I got a bug up my butt to go play with food (excellently timed to boot, at almost 10 pm) and indulged the idea of a nutrient-complete dish to pop into Tupperware throughout the week for lunches.
He’s already seen his share of my culinary bombs, so he was a bit skeptical when I decided to go recipe-free on a kitchen mission. Am I the only one who takes skepticism as intense motivation? Suffice it to say I was pretty psyched to tell him it turned out pretty frickin’ fantastic.
Creamy Rustic Barley
- 16 ounces baby portabello mushrooms, diced
- 3 cups water (for the barley)
- 2.5 cups water (for the lentils)
- 2 large carrots, chopped
- 1 small container plain Greek yogurt
- 1 cup (dry) pearled barley
- 1/2 cup (dry) lentils
- 1/4 white onion, cut into large chunks
- 1/2 white onion, diced
- 1 teaspoon butter/margarine/substitute of choice (I used Smart Balance Light)
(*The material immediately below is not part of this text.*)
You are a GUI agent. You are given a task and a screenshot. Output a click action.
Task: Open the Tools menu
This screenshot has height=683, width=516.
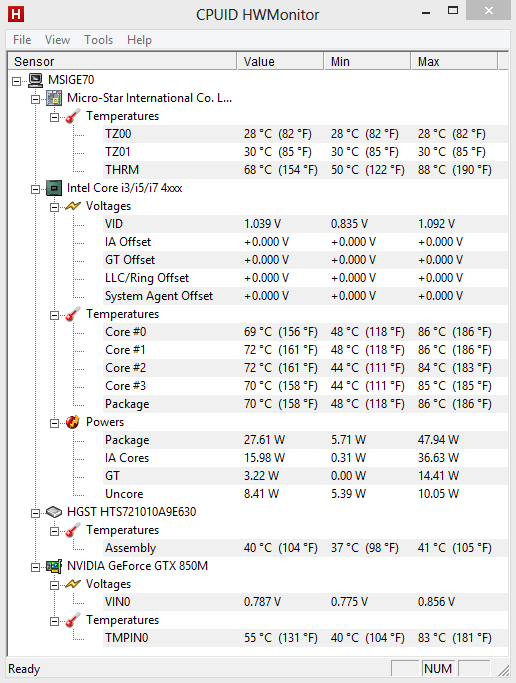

- 1 teaspoon extra virgin olive oil
- 1 teaspoon dried parsley
- 1 teaspoon dried oregano
- 1/2 teaspoon dried thyme
- 1/2 teaspoon garlic salt
- 1/2 teaspoon all-purpose seasoning salt
- 1/4 teaspoon marjoram
- 1/4 teaspoon pepper
Directions: Bring water to a boil; add all spices, onion chunks, and barley; reduce heat and simmer until all the liquid has been absorbed and the barley is at your desired firm yet chewy texture. In a separate pot, bring water to a boil and add lentils; cook until soft. In a large saucepan, sautee’ mushrooms and diced onions in the olive oil. Chop carrots and boil until soft. Drain lentils and add to barley along with the sauteed mushrooms and onions. Stir in the Greek yogurt and the butter/butter substitute and gloat as necessary over the deliciousness of what you just cooked.
*Note: For a vegan version, omit the Greek yogurt. I sampled this before I decided to add the Greek ‘gurt and I think I may actually prefer the non-dairy version better…but a coworker had given me a container of plain Oikos to try and I wanted to give it a go.
Carbs? Check. Protein? Check and Check. Veggies and a little bit of healthy fat? Done!
What’s your favorite one-dish dinner?